Notes and music belong to two quite different dimensions: instrument and art, instruction and expression, gesture and intention. The ability to maintain the former at the service of the latter is possibly the highest way of conducting ourselves in music.

When you listen to music, do you hear notes or do you pay attention to the music? What is more rewarding, to connect with the poetic message or to detect intervals, tonalities, chords, and notes? Any listener knows that music is relevant when it goes beyond its means of production: every score looks the same, black dots on paper, how uninteresting, but every piece of music is unique. The most passionate listeners don’t hear pianos, cellos, oboes, but emotions, art, sublime ideas, pure creations, etc.

As instrumentalists, when do you stop playing notes and start playing the music? As you practice, there is a point where you have grown so much familiarity with the piece that the score stops showing notes and starts presenting an emotional roadmap, a poetic journey, an aesthetic design. What makes a piece of music exciting are the ideas, colours, gestures, the human characters we find in it, so we must practice it until these emerge, until sound projects ideas, colours, gestures or characters.

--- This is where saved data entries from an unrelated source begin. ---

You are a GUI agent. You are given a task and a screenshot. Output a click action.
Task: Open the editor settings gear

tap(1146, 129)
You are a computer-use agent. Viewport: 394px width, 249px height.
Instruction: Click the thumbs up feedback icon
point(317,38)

‘You must learn by memory, then forget’. The score ought to be forgotten so to express the human message that is in the sound and missing from the score. Or, only when we ‘play without thinking’ music acquires a deeper meaning, since thinking is the very process by which we inhibit more instinctive ways of expression, and the number one reason we get distracted while listening to music.

Start with one bar, one phrase, one chord, and when it works build up from there: the bar, the chord, the phrase, will at once become a vision, a gesture, an emotion, and that means you are not playing notes anymore. There is only one way for the magic to happen and requires that everything is ready in place, solid in your fingers, clear in your heart, and you, the performer, must be free of concerns.

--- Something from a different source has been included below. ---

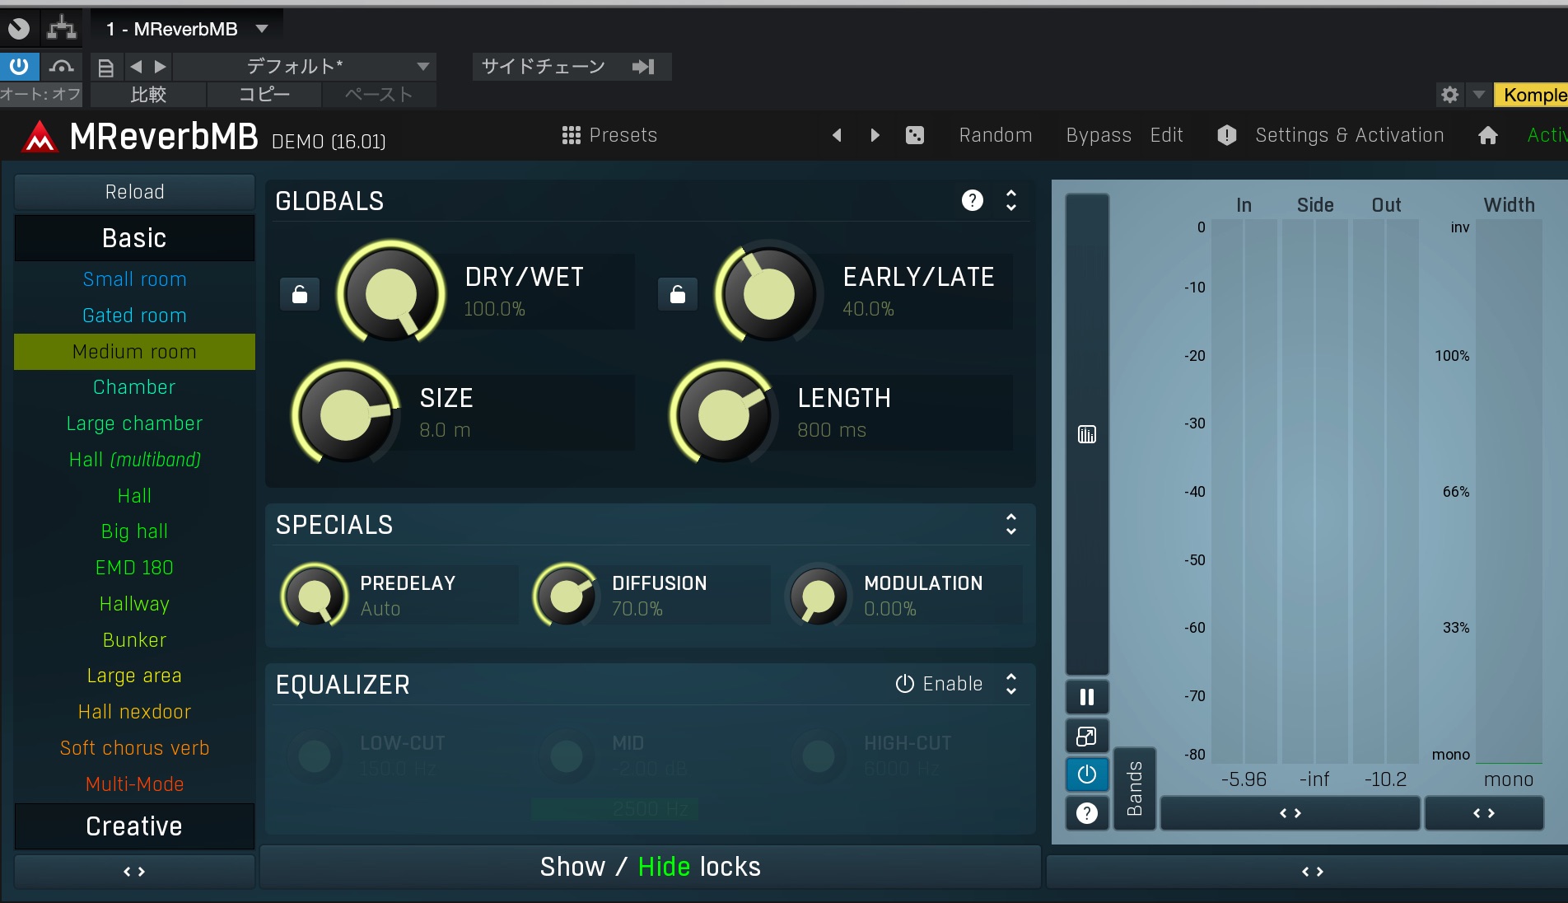Toggle the plugin power bypass button
This screenshot has width=1568, height=903.
(18, 66)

No doubt it is hard, but there isn’t any more valuable route in music. As listeners, for music to reach out and move us, it must be really a special mixture of unique qualities. For musicians the process is backwards: we first try figure out what is it that we are trying to say, why this music matter for us, what is the composer telling us, and keep trying until the exact balance of ingredients (gestures, ideas, visions, intentions, etc.) emerges to align in a perfect, magical mixture.


Alberto Ferro is a composer and pianist. Current Creative Director at the London Contemporary School of Piano, Alberto holds a Piano Performance Degree from Milan Conservatory and a Master in Music from Washington State University, U.S.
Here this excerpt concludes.